September 26, 2008

South Africa elects Motlanthe president

CAPETOWN, South Africa (CNN) -- South Africa's Parliament chose the deputy president of the ruling ANC party, Kgalema Motlanthe, as interim president Thursday to replace outgoing President Thabo Mbeki, the African National Congress said.

Kgalema Motlanthe would remain in office until elections in South Africa next spring.

Mbeki resigned last weekend at the request of the ANC, which holds a majority in the National Assembly.

Motlanthe, a left-leaning intellectual with roots in South African labor unions, will be sworn in Thursday. He will remain in office until the general elections, now scheduled for April.

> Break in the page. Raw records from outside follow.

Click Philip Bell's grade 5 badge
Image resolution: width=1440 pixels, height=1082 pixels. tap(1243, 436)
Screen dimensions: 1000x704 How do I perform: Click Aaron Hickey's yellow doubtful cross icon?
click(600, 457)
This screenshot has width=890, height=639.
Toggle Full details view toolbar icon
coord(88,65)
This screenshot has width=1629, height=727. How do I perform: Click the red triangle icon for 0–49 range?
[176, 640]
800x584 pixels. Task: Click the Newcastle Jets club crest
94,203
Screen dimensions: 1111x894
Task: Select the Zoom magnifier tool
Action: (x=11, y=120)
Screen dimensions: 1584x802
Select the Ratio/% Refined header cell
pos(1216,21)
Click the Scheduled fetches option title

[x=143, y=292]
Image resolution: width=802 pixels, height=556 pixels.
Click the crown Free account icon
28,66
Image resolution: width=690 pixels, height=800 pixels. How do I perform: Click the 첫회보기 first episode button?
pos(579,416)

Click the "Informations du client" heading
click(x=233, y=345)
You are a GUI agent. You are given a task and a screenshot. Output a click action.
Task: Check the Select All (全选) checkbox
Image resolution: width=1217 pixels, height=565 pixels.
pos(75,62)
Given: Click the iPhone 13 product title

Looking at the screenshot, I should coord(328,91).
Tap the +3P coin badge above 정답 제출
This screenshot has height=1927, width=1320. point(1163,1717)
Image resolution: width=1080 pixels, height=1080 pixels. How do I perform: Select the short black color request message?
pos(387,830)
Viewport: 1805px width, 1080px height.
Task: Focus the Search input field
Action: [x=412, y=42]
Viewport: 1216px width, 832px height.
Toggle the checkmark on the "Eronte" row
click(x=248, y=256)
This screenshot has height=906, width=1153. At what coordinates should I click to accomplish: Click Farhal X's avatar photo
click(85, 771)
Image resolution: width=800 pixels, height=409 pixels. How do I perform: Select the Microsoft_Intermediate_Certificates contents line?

The new interim president is a former political prisoner under the apartheid regime who spent 10 years at the infamous Robben Island, where Nelson Mandela was also incarcerated.

After more than a third of the cabinet resigned after Mbeki's ouster, Motlanthe is under pressure to put together a government that will inspire confidence among investors jittery about South Africa's political stability and direction.

ANC President Jacob Zuma, who defeated Mbeki in an election for the political party's top job in December, is widely expected to win the nation's presidential contest.

Ten days after Zuma was chosen as ANC leader, prosecutors indicted him on corruption, fraud and racketeering charges.

A judge threw out the case this month, calling it invalid, and accused Mbeki's government of political interference. Prosecutors could still revive the case.

Mbeki led South Africa for nearly 10 years before announcing Saturday that he would step down.

In his speech, he listed several of his accomplishments, saying that under his leadership, the country has had the longest period of sustained economic growth in its history and has reached out to indigent people in an unprecedented way.